Verso la fine degli anni ’90 presi il diploma di quinta superiore e feci il mio primo interrail. Una compagnia piuttosto eterogenea, tra frequentatori di discoteche, irriducibili sostenitori della sinistra storica (e stoica), un radicale di Pannella e me, un budget punk appassionato di centri sociali, birre da poco, vestiti logori e fermo sostenitore di un allegro nichilismo da bancone di un pub scadente.
Mi portai dietro uno walkman e misi insieme delle cassette da ascoltare per non ascoltare i compagni di viaggio, nei momenti in cui non era necessario parlarsi. Mummies, New Bomb Turks, Humpers, Bingo, Two Bo’s Maniacs, Trashwomen, Gories, Oblivians… tutti pressati in quattro o cinque cassette da 90 minuti.
La città che mi colpì di più fu Copenhagen, perché aveva, e spero abbia tutt’ora, la caratteristica che contraddistingue ogni città di porto: c’è più da vivere che da vedere, quell’insuperabile qualità che mi fa sentire più vicine questo tipo di agglomerati urbani rispetto a quelli più “monumentali” tipo Parigi o Roma. Era meraviglioso muoversi in una città così viva e verace al ritmo di I’m Not a Psycho degli Oblivians, ve l’assicuro.
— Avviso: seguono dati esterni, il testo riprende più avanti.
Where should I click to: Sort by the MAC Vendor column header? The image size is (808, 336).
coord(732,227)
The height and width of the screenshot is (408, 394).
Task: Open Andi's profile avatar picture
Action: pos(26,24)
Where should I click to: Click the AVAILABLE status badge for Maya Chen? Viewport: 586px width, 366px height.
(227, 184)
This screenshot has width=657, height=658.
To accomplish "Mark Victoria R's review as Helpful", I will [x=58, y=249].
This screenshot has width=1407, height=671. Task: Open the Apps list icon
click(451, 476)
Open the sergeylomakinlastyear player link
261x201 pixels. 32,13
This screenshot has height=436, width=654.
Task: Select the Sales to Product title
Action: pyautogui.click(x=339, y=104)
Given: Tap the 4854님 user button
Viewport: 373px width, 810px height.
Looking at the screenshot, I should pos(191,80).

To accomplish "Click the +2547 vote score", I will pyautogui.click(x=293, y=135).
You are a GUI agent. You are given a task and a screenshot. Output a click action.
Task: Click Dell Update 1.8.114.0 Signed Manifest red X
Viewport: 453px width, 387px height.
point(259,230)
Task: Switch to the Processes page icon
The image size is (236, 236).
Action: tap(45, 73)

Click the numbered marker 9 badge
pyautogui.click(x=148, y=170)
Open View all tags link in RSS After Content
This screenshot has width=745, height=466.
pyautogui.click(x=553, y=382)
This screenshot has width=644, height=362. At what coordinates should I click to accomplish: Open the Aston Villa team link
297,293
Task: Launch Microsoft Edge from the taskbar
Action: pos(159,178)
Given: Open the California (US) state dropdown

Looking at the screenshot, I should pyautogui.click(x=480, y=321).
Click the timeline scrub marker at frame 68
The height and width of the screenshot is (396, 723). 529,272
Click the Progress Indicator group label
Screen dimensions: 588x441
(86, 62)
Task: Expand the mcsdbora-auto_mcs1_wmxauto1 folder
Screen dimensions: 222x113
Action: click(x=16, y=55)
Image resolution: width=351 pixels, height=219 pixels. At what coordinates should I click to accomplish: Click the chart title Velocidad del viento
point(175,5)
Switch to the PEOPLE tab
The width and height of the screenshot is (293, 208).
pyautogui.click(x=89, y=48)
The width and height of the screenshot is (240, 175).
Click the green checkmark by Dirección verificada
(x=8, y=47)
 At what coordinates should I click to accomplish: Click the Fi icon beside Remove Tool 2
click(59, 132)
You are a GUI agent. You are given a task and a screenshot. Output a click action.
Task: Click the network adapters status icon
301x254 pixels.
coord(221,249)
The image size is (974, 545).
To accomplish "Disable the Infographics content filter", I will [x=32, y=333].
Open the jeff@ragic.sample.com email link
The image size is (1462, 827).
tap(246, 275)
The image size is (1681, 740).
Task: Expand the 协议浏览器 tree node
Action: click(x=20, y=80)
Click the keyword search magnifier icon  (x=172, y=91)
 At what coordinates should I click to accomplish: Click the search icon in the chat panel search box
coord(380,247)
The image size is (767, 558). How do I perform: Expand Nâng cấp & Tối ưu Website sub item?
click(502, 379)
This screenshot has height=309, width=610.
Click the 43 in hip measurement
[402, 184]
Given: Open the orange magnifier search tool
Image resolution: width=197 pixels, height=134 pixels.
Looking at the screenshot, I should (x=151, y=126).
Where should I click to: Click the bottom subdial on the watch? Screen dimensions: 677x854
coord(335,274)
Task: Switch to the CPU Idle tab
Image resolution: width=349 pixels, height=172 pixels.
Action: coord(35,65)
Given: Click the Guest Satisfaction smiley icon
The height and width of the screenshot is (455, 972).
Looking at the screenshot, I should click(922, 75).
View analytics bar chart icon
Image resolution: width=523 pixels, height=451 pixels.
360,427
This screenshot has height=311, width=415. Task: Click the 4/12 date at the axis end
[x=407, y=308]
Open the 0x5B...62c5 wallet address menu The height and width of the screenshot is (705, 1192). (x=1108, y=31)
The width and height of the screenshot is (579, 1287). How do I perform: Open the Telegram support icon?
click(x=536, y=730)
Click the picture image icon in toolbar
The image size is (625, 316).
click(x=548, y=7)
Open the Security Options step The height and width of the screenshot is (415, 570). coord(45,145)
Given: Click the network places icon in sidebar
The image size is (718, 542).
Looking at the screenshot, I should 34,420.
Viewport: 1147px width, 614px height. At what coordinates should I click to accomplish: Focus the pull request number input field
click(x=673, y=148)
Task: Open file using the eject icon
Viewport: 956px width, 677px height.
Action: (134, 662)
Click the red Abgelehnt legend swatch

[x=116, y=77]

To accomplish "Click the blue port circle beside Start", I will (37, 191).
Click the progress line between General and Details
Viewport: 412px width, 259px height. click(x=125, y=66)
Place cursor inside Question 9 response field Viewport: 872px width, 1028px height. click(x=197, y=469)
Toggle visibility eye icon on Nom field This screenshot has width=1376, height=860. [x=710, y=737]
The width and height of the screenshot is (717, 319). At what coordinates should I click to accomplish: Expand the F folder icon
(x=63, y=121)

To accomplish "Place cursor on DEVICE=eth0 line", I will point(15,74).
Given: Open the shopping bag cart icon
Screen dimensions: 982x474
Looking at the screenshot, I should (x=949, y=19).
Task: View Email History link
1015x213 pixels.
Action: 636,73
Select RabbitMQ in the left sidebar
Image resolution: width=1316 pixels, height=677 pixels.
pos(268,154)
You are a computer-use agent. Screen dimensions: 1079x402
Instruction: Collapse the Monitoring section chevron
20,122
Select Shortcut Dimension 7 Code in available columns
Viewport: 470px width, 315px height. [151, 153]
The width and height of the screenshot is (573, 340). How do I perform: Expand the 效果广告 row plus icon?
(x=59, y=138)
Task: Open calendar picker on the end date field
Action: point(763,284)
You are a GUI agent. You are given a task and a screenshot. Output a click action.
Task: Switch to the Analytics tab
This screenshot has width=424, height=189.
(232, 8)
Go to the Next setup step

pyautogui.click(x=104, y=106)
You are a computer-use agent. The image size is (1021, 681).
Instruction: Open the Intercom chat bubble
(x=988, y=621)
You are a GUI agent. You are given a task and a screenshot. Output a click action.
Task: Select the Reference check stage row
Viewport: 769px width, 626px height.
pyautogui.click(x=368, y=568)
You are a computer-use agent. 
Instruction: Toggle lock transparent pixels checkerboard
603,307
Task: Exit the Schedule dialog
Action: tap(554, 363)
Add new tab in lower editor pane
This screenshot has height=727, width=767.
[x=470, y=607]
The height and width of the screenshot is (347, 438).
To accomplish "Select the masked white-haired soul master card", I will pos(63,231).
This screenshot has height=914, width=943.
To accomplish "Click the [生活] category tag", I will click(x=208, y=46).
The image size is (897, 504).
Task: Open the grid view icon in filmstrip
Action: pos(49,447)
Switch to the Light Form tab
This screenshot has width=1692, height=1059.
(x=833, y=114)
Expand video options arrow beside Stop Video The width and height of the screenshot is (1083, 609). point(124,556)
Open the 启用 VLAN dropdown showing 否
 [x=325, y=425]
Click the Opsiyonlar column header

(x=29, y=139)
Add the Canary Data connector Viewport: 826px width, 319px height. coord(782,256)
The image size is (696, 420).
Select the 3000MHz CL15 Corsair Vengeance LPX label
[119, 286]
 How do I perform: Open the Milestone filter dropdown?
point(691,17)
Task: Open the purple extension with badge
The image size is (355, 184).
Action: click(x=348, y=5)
Gli anni son passati e certe cose cambiano per rimanere uguali. Il budget punk dei ’90 si è evoluto, allo spirito selvaggio del garage punk dei 60’s ha integrato i Devo di “Duty now for the Future”, la velocità del hardcore alla Dead Kennedys; Jay Reatard, gli Spits, Timmy Vulgar e i primi Hospitals lo hanno condotto verso una contaminazione eterogenea e, se possibile, ancora più caotica della sua forma primigenia, per farlo sopravvivere, per farlo splendere di fronte a ogni nuovo decennio: gli Ok Satan, duo da Copenhagen, arrivano al termine di questo viaggio (dove termine, tuttavia, va letto come punto di sosta e non d’arrivo, un po’ come fu Copenhagen per me in quell’interrail di fine anni ’90): garage punk sparato, a bassa risoluzione (questo Ep è stato registrato con un quattro tracce in sala prove), atmosfere meccaniche al limite col post punk (anche grazie all’utilizzo di una drum machine che i nostri esibiscono, fieramente e giustamente, in ogni loro foto di gruppo come terzo elemento del gruppo), spruzzate Noise qua e là per insaporire il tutto e renderlo, se necessario (e sanno davvero farlo quando è necessario), ancora più aggressivo, più violento, più ipnotico…
Un viaggio che inizia con My Name ad una velocità aggressiva e ruspante, con testi di poche parole ripetuti fino all’ossessione, continua imperterrito a menare colpi al fulmicotone con Look at My Face, Stay on Drugs e They are all Feeling Sick (di questa ne hanno fatto anche un bellissimo video
per poi riprendere fiato sul post punk sbilenco di People are People. Ci si rialza su I Don’t Care (“non me ne frega di niente e tu dovresti fare lo stesso” poche parole ma buone, vere perle nichiliste lasciate sul bancone di un pub scadente) per poi, quasi immediatamente, infrangersi nel pantano di “Being Down”, brano più lento del disco dal Mood tutt’altro che salubre; un riff alla Stooges, quelli ancora in fase larvale e udibili solo in quelle rare registrazioni live reperibili solo su YouTube, con cantato declamato e paranoico che pare, proprio in virtù di questo, l’unico finale possibile in un Ep che, più che un viaggio, in fin dei conti, pare più l’attesa che intercorre tra il guasto di un ascensore e l’inevitabile schianto all’ultimo piano.
Come supporto gli Ok Sàtan , esattamente come il precedente e di poco , in termini di tempo, “Expanded Horizon”, hanno preferito la cassetta, piccolo gioiello vintage che negli anni continua a fare rigenerare il punk e che, a sua volta, in esso si rigenera.
Fa piacere pensare, o illudersi, che si lasci sempre qualcosa di sé in una città che si è visitato e particolarmente apprezzato, in un doveroso scambio all’insegna della gratitudine: le cassette, il Budget Punk, la bassa risoluzione, i vestiti sdruciti, l’allegro nichilismo da bancone di un pub scadente.